Without limiting the scope of the invention, its background is described in connection with novel apparatus and methods for service of subsea pipelines.
It is currently estimated that approximately 60% of the world's petroleum production derives from offshore operations. To meet demands, and in an environment of increased values for oil and gas, exploration and subsequent production is being undertaken in deeper and deeper waters. For example, oil and gas is now being produced off the Louisiana coast in 9,000 feet of water. These offshore efforts have required expensive specialized solutions including establishment of extensive networks of subsea pipelines for transport of oil and gas from well heads to gathering structures, hub facilities and to onshore processing refineries.
The cost of laying pipelines subsea is immense and, therefore, the pipelines are carefully managed and serviced to extend their workable lives. Pipelines running from large fields are engineered to have a design life of thirty to fifty years. Occasionally pipelines or “flow lines” are damaged during laying of the pipe, or as a consequence of subsequent physical damage or environmental conditions. Excessive bending of pipe results in structural damage including buckling. Where damage results in a crack in the pipe and fluid inflow this is termed a “wet buckle.” Whether occurring during laying or thereafter, sections of buckled pipeline must be removed from the pipeline and repaired.
In one method of recovering wet buckled pipe disclosed in U.S. Pat. No. 5,044,827 (Gray et al.), a submersible vessel (“SV”) is used to inflate lift bags beneath the submerged pipeline followed by cutting out the damaged section of pipe. Finally, the SV inserts a recovery head into an end of the cut pipe to grip the pipe for winching to the surface. In order to lift the damaged sections to the surface, wet buckled pipe must be evacuated of fluid or “dewatered” to reduce its weight. As described by Gray, pipeline sections typically are dewatered using topside pumps to provide compressed gas to drive a dewatering pig from the surface through the pipeline, stopping at the subsea recovery head. Alternatively, as described in U.S. Pat. No. 3,777,499 (Matthews), one subsea end of the pipeline can be sealed with a cap that includes a gas inlet and gas supplied from the surface can be introduced from one end while liquids are pumped from the other end using a pump lowered and powered from the surface and disposed at the other end of the pipeline.
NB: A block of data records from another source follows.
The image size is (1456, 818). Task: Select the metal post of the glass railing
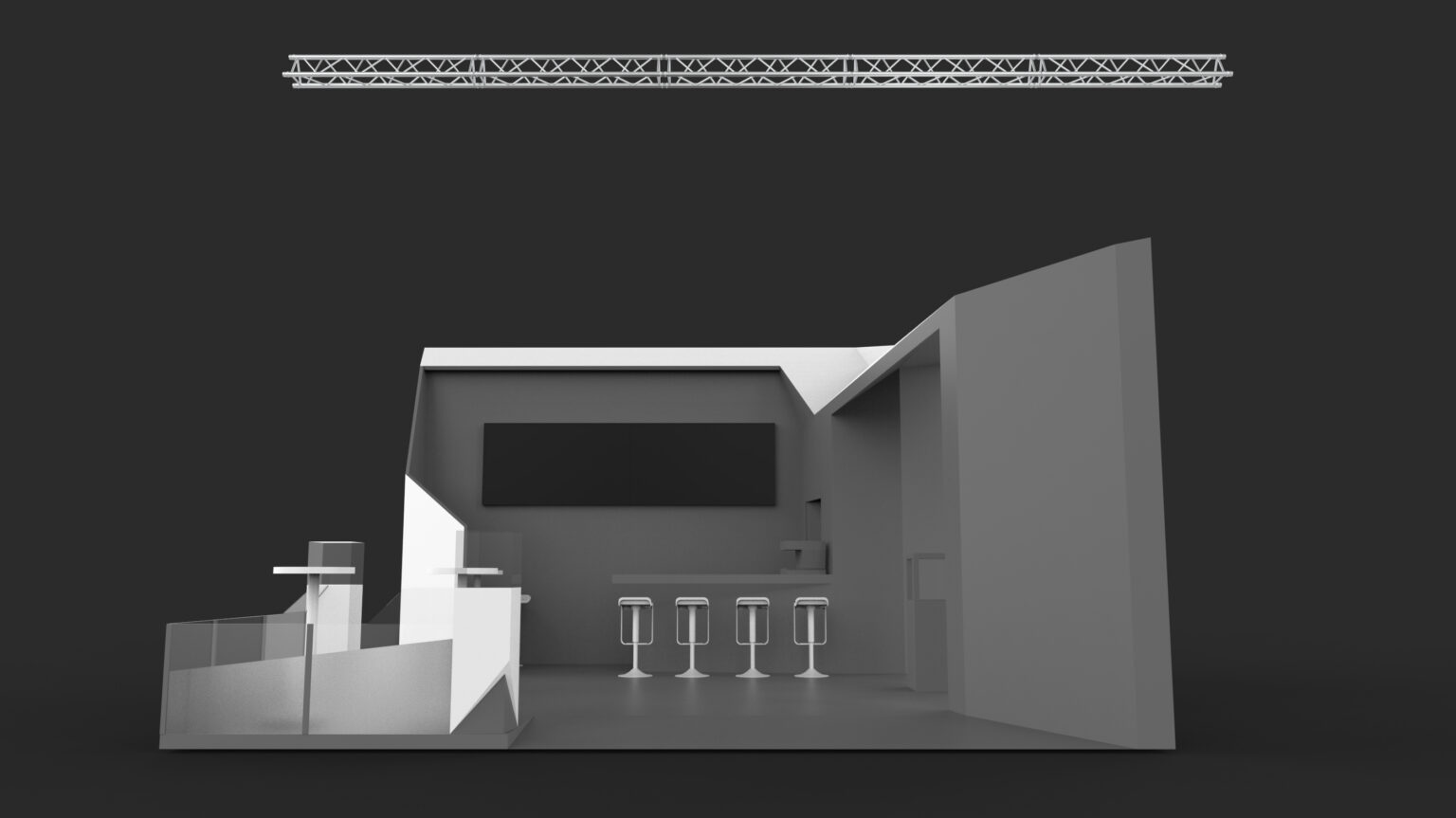pos(308,681)
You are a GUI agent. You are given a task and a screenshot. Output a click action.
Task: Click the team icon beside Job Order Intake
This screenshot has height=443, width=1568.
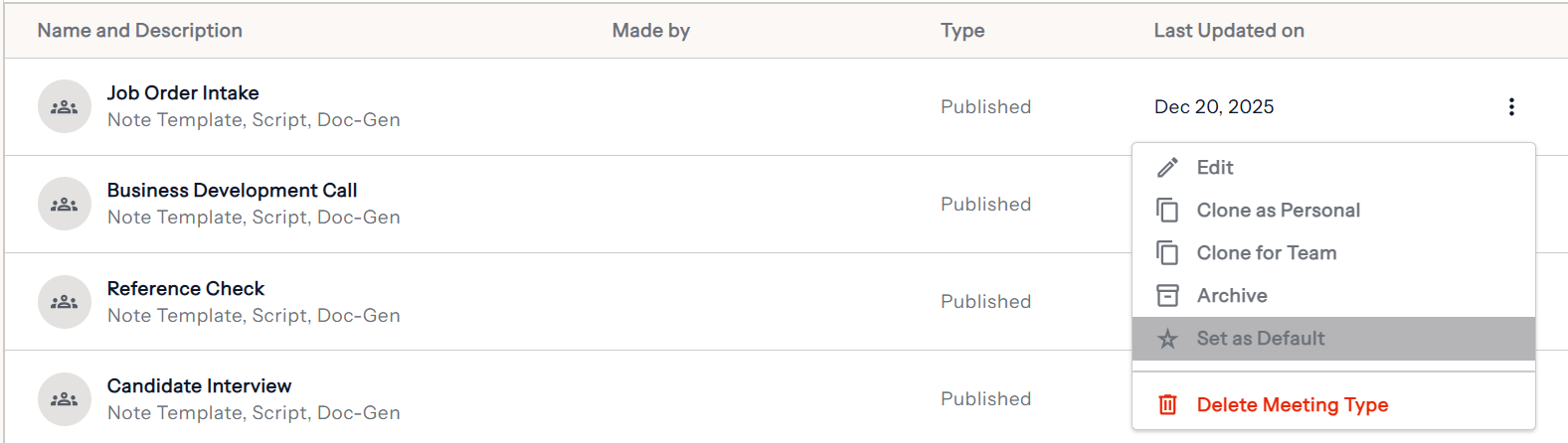pyautogui.click(x=65, y=106)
Compressed gas for driving a dewatering pig must be provided at sufficient pressure to drive the pig considering several dynamic components including: the hydrostatic pressure of the water over the pipe, the friction pressure of the fluid as it moves through the pipe, and the friction of the pig against the pipeline walls (pig differential). Because hydrostatic pressure is by far the most significant dynamic component as water depth increases, topside dewatering has required very large top-side air compression spreads that must remain in position over the damaged pipelines during recovery efforts. What are needed are subsea apparatus and methods able to provide recovery of damaged pipeline that avoid the need for large topside gas compressor spreads and/or topside powered dewatering pumps.
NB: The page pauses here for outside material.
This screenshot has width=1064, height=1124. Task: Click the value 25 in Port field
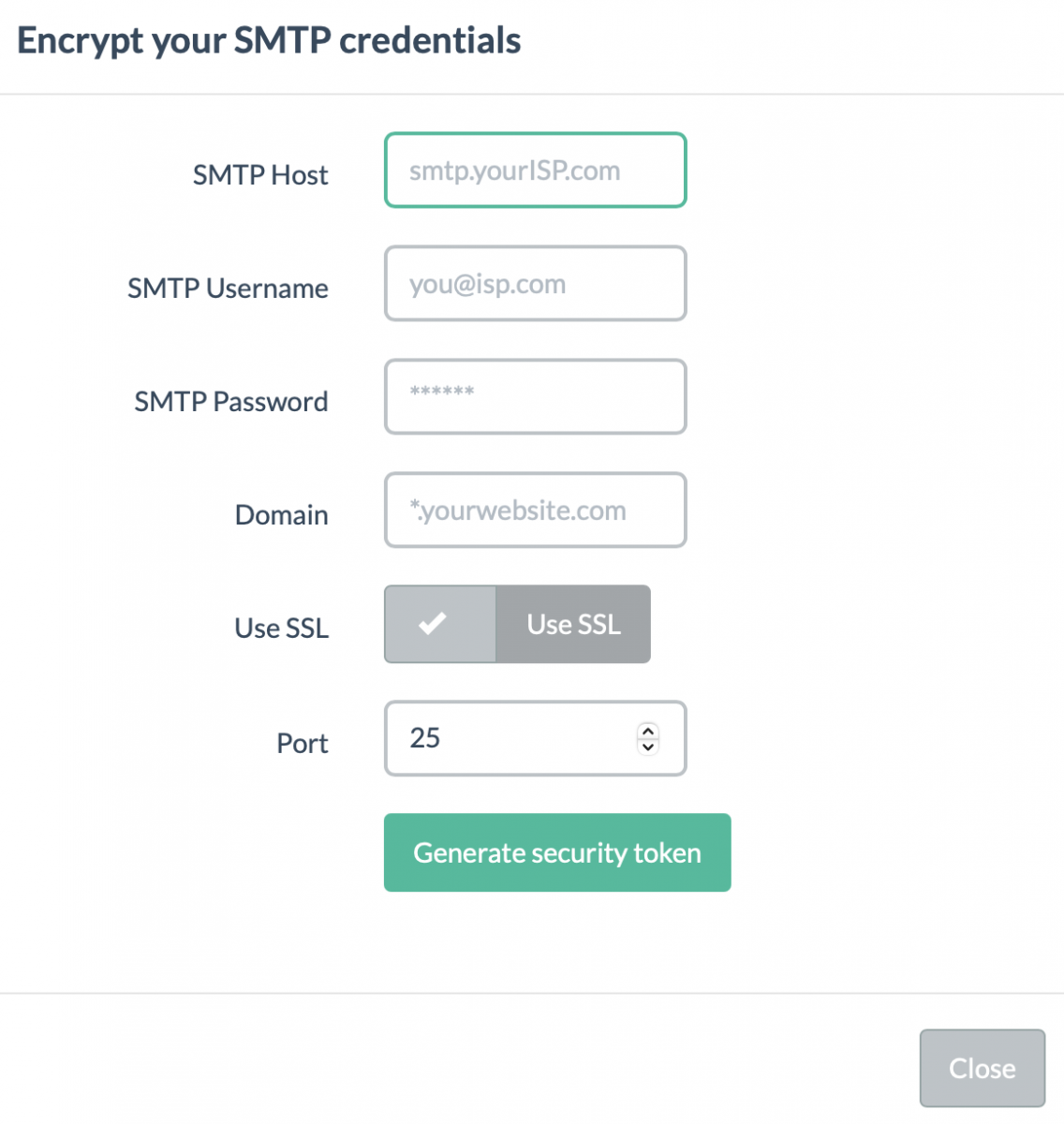425,738
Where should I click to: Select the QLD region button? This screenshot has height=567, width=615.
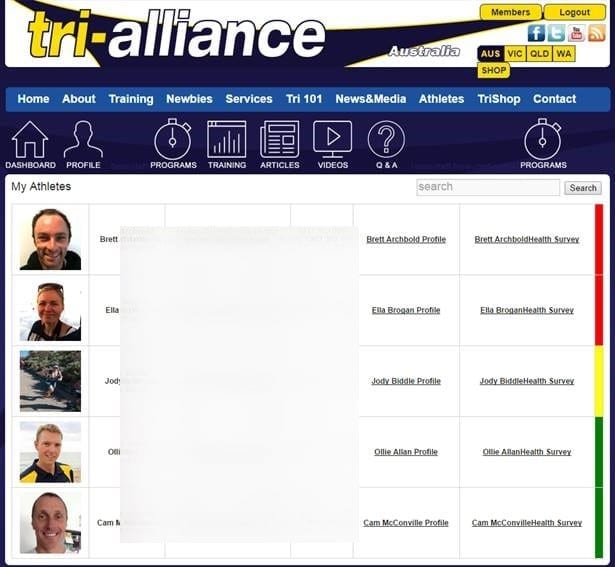pos(540,54)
Another required pipeline service relates to chemical sampling and treatment. Sections of pipeline that are waiting to be put into service, or that have been damaged and are awaiting remediation, are typically chemically treated to prevent corrosion. In addition, in-service pipelines may become clogged with contaminants that reduce flow, particularly where the pipelines carry a number of different products in multiphase flow. These include hydrates, asphaltenes, scale, and paraffins. For each of these contaminants and build-ups, specific remediative chemical treatments have been developed and are often combined with pigging to physically clean the pipeline and to load the pipeline with the remediative chemicals. Pigging is typically implemented via surface power wherein power fluid or gas is conveyed to a subsea pipeline manifold via coiled tubing run from the surface. Likewise, chemical injection pumps are typically located topside. Testing for the efficacy of the remediative chemical treatment has traditionally been done by modeling of supposed subsea conditions, including factors of temperature, pressure and the type of product carried in the pipeline. Actual subsea sampling of pipeline sections has not heretofore been possible.
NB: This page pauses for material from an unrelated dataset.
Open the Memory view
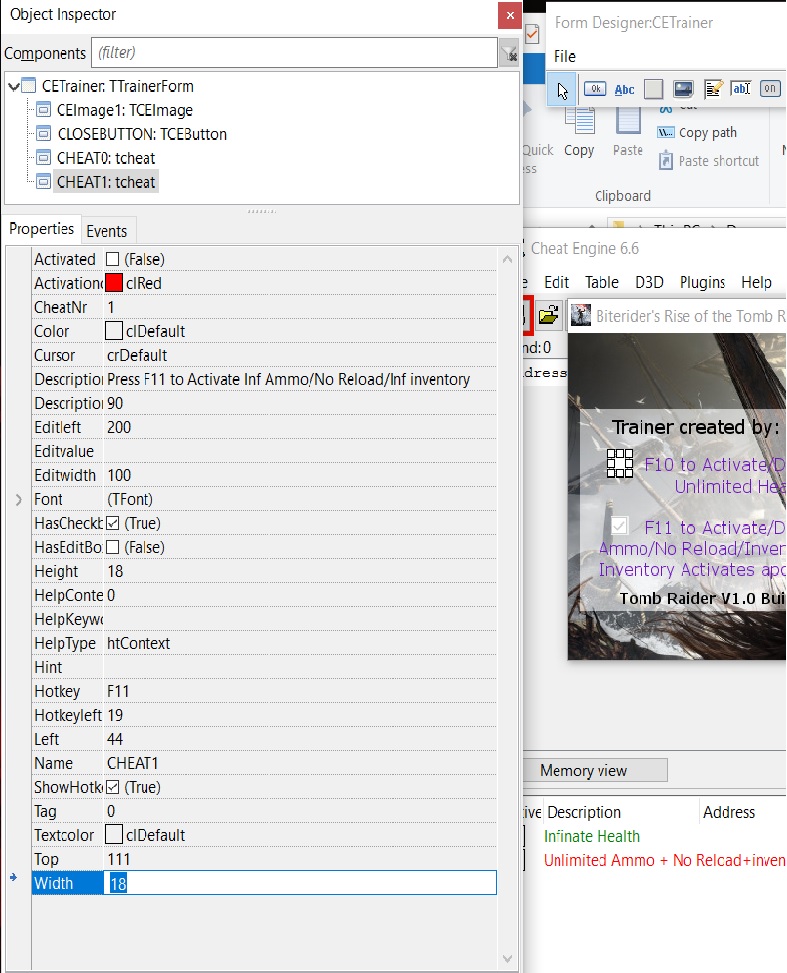Screen dimensions: 787x973 583,771
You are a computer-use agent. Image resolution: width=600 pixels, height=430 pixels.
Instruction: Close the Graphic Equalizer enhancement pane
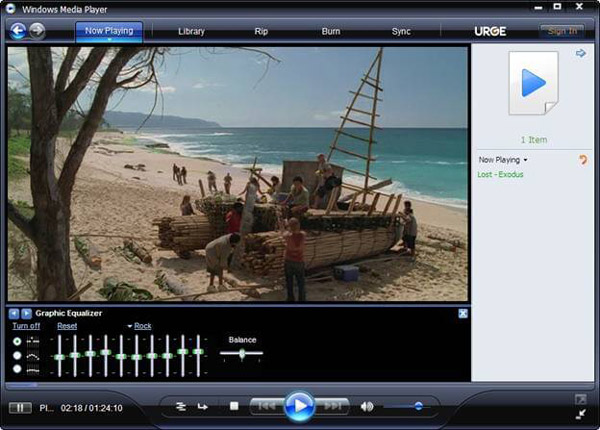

In some cases, service is required on a portion of a subsea product or flow line system that has been in service and contains hydrocarbon products. Removal of the product to the surface without environmental release of the hydrocarbon product has heretofore required connection to the surface via coiled tubing or drill string or has required complete decommissioning and recommissioning. Subsea removal of product has not been heretofore possible and represents an unmet need in the industry.
Another heretofore underserved pipeline service relates to leak detection, where the presence of a wet buckle must be detected, or more generally where the continued ability of a pipeline both to contain its contents, and to protect the contents from in-flow may need to be assessed. In the past, testing for leaks has generally required putting in place a means to monitor changes in pressure, or alternatively the facility to detect noise made by leakage.
What are needed are subsea pipeline service apparatus and methods able to detect leaks in pipelines, to dewater pipelines such that damaged pipelines can be lifted for repair, as well as apparatus and methods able to provide sampling of the in situ chemical mileu of chemically treated pipelines, remove product from flowline system elements, and, if desired, to treat sections of pipeline, all using a completely subsea service skid.